We also looked briefly at banks of deposit, and how they do not have the power to create money. A bank of deposit can only lend out what savers have deposited. A bank of deposit cannot create money through the issue of promissory notes as commercial banks are designed to do. Unfortunately, the major schools of economic thought — Keynesian, Monetarist, and Austrian — all make a fundamental and incorrect assumption, that banks of deposit are the only kind of bank; that no bank can (or, at least, should) create money without interaction with other banks.

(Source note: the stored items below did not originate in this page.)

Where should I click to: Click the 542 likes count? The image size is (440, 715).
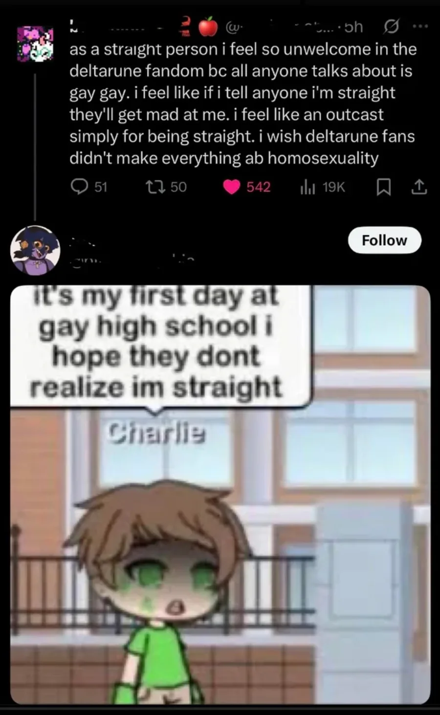258,187
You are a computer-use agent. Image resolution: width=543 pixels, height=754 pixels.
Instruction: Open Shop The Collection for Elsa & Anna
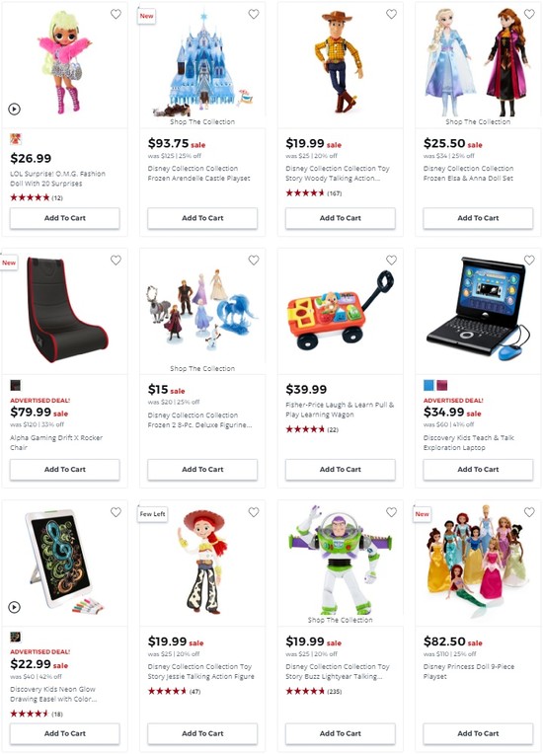point(478,122)
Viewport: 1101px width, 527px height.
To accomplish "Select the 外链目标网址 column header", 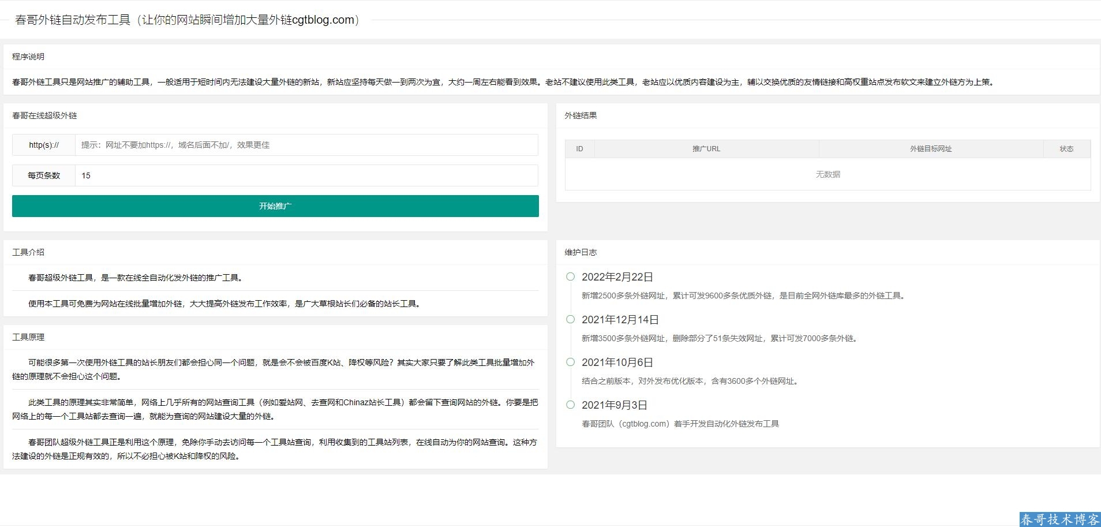I will (x=931, y=149).
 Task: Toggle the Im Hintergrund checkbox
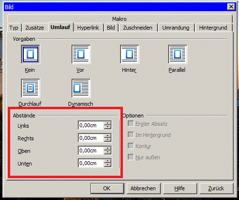[131, 134]
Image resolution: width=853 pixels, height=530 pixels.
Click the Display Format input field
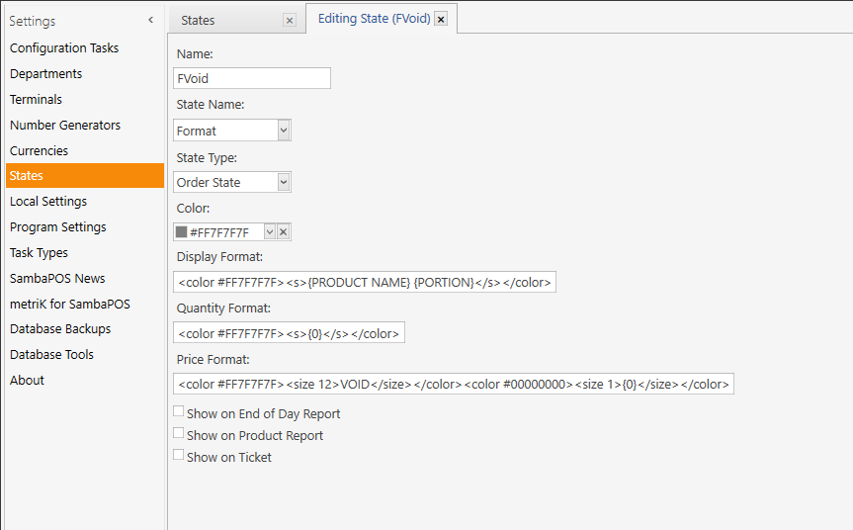[x=365, y=283]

We did not, however, look at a third type of bank: the central bank. A central bank is, in practice, a hybrid institution. It is intended to serve as a bank of issue for commercial banks, and by default or through expedience usually serves as a bank of deposit for the State. In theory, a central bank need have no connection with the State at all, other than whatever charter is needed to assign the central bank the State's responsibility to regulate the currency and maintain ultimate State oversight of the task to ensure that contracts are kept and a level playing field is maintained. Again, in theory, a central bank can serve exclusively as a bank of issue for commercial banks, ensuring a uniform and stable currency and an adequate supply of money for the private sector, with the potential of allowing commercial banks to have 100% cash reserves behind all demand deposits and promissory notes.

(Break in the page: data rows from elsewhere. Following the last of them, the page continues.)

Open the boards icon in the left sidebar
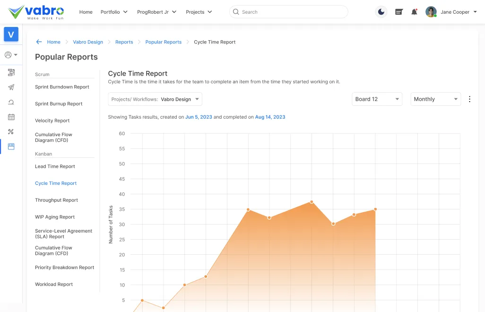 click(x=11, y=72)
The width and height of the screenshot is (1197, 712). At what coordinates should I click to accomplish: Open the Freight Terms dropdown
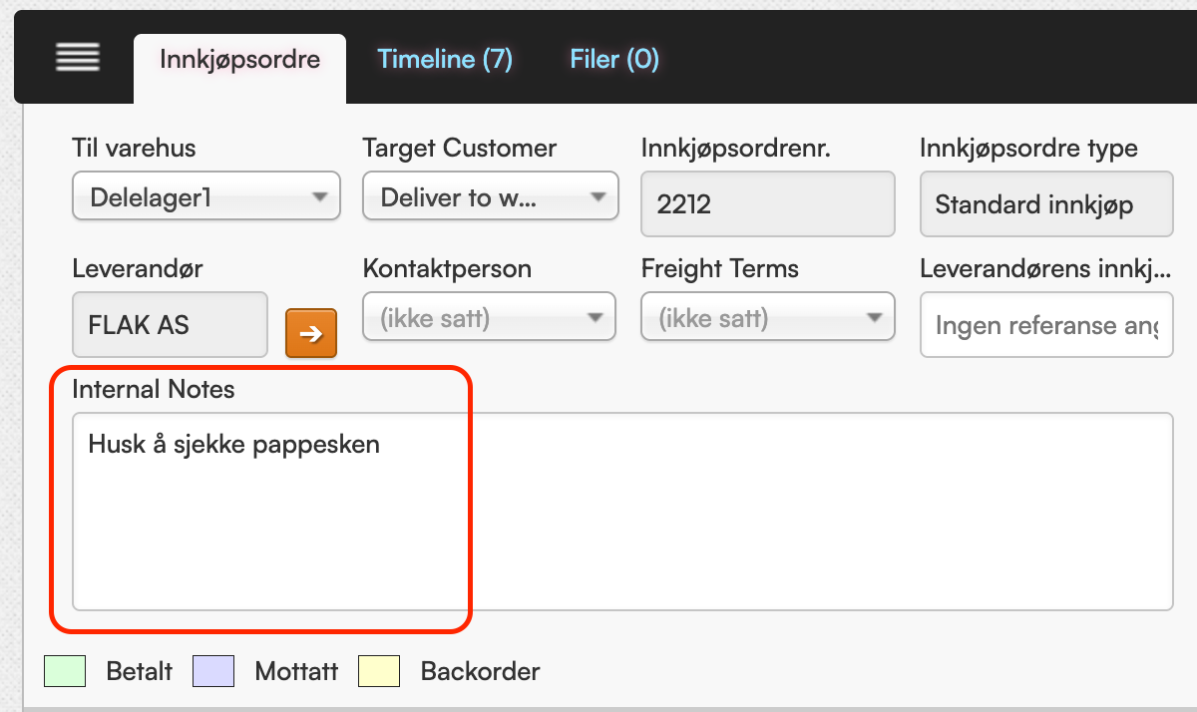pos(768,320)
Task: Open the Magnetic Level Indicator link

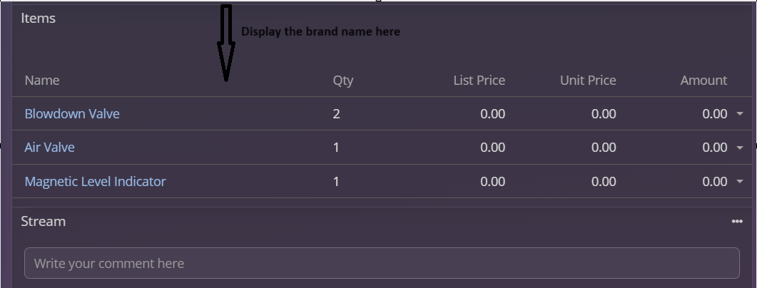Action: pos(95,182)
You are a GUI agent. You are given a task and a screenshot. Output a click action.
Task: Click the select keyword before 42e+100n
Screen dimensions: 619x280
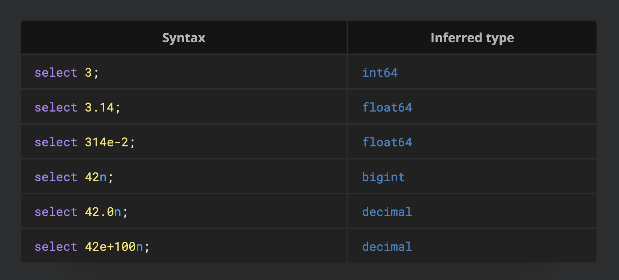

Many people, notably Keynesians, Monetarists, and Austrians — anyone, in short, trapped within the paradigm of the British Currency School — confuse the distinction between a bank of deposit and a bank of issue. They therefore almost inevitably misunderstand the function of a central bank as a bank of issue for banks of issue. Properly run, a central bank should never create money except to purchase qualified loan paper from commercial banks in conformity with the real bills doctrine, thereby ensuring that the economy always has an adequate supply of money without inflation or deflation, the currency is uniform and always passes at par, and that the currency has a stable value.

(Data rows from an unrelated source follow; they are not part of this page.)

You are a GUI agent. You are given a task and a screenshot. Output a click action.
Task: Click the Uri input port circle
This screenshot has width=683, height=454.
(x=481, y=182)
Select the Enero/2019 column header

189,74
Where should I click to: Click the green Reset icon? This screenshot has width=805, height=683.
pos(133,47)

Reserve requirements and how they function are another area of confusion for many people. To begin with, a commercial bank's notes and demand deposits are backed not by its cash reserves, but by the liens on the assets that the loans themselves financed. Reserves are there only to give added security, and to ensure that the bank's currency and demand deposits pass at par — that is, have the same value without a discount or premium — with all other currencies in the region.
In a perfect world, the only checks presented for payment at a commercial bank would be in payment of an outstanding loan. That, of course, is unrealistic. In the real world, vendors receiving checks and holders in due course, such as other commercial banks, expect to be able to exchange those checks for cash. Naturally, they cannot use their checks to redeem the loan obligations of the commercial bank, for they were not parties to the original transaction.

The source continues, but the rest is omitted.